# [What needs to be done]
Using the summary of the marijuana possession rulings below, mark each statement yes or no, backing each verdict with the deciding words quoted from the summary. 1. Phomphakdy's doctor recommended a specific amount of marijuana. 2. The Court of Appeal found that the numerical limit provisions can be severed from the rest of the MMPA. 3. The court examined whether the MMPA and the CUA as a whole are preempted by federal law.
(Beginning of Text under study)
An expert witness for the State of California testified that the marijuana was possessed for sale. An expert witness for Phomphakdy testified that the total amount of useable marijuana found at Phomphakdy’s home, about nine and one-half pounds, was a year’s supply if eaten, or a three-year supply if smoked. Phomphakdy’s doctor did not recommend an amount of marijuana to be ingested because he feared violating federal law if he made such a recommendation. A jury found Phomphakdy guilty of two counts of misdemeanor possession of marijuana.

Phomphakdy asserted that the MMPA’s numerical limits are an unconstitutional amendment to the CUA. The Court of Appeal agreed.

The CUA does not place numerical limits on the amount of marijuana that can be possessed or cultivated by a patient or primary caregiver. The Court of Appeal held that the portion of the MMPA that provides for numerical limits on the amount of dried marijuana and marijuana plants that can be possessed amounts to an amendment of the CUA. The attempted amendment of the CUA by the MMPA is therefore unconstitutional.

The Court of Appeal held that the numerical limit provisions can be severed without affecting the validity of the rest of the MMPA. It also concluded that Phomphakdy’s conviction must be reversed.

County of San Diego

The County of San Diego and the County of San Bernardino (collectively, “Counties”) contended that the MMPA is preempted by federal law and is also unconstitutional. In particular, Counties challenged the obligation that the MMPA imposes on them to implement a program to provide identification cards to those who qualify for exemption from the California statues that criminalize certain conduct relating to the medical use and possession of marijuana. The MMPA requires counties to provide applications to state identification card applicants, review, process, and approve applications, and issue state identification cards to qualified persons.

The court declined to analyze whether the MMPA and the CUA in their entirety are preempted by federal law. The court held that it would only analyze the portions of the MMPA that impose obligations on Counties, which are the portions that require counties to adopt and operate the state identification card system.
(End of Text under study)
(Beginning of The data)
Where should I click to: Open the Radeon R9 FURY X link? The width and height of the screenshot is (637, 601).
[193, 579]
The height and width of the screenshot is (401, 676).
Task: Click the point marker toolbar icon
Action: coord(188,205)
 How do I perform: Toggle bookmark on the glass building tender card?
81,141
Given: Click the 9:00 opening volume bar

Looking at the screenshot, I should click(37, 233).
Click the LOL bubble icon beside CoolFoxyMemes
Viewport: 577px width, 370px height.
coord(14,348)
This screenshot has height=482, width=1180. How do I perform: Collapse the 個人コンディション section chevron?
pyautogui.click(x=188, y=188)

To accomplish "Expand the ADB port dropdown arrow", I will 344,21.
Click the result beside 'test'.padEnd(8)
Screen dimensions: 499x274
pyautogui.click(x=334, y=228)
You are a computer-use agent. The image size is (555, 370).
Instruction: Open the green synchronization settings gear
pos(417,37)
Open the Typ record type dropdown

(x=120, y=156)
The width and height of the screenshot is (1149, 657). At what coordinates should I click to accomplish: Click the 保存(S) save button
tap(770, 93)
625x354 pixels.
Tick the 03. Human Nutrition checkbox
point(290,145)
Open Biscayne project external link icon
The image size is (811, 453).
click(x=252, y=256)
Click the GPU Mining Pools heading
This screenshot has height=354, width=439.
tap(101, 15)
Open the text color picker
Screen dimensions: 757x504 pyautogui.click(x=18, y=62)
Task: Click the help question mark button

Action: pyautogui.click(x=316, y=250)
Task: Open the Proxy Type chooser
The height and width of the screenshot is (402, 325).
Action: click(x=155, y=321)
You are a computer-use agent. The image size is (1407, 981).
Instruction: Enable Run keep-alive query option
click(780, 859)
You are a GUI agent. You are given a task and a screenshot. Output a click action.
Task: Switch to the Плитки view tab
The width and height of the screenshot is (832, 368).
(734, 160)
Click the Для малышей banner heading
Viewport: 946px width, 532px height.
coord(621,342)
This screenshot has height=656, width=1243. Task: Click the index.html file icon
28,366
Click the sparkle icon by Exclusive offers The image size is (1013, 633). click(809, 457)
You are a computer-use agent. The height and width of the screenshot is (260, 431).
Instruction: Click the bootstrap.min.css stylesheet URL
(End of The data)
# [Written reply]
1. No: "Phomphakdy’s doctor did not recommend an amount of marijuana to be ingested"
2. Yes: "The Court of Appeal held that the numerical limit provisions can be severed without affecting the validity of the rest of the MMPA."
3. No: "The court declined to analyze whether the MMPA and the CUA in their entirety are preempted by federal law."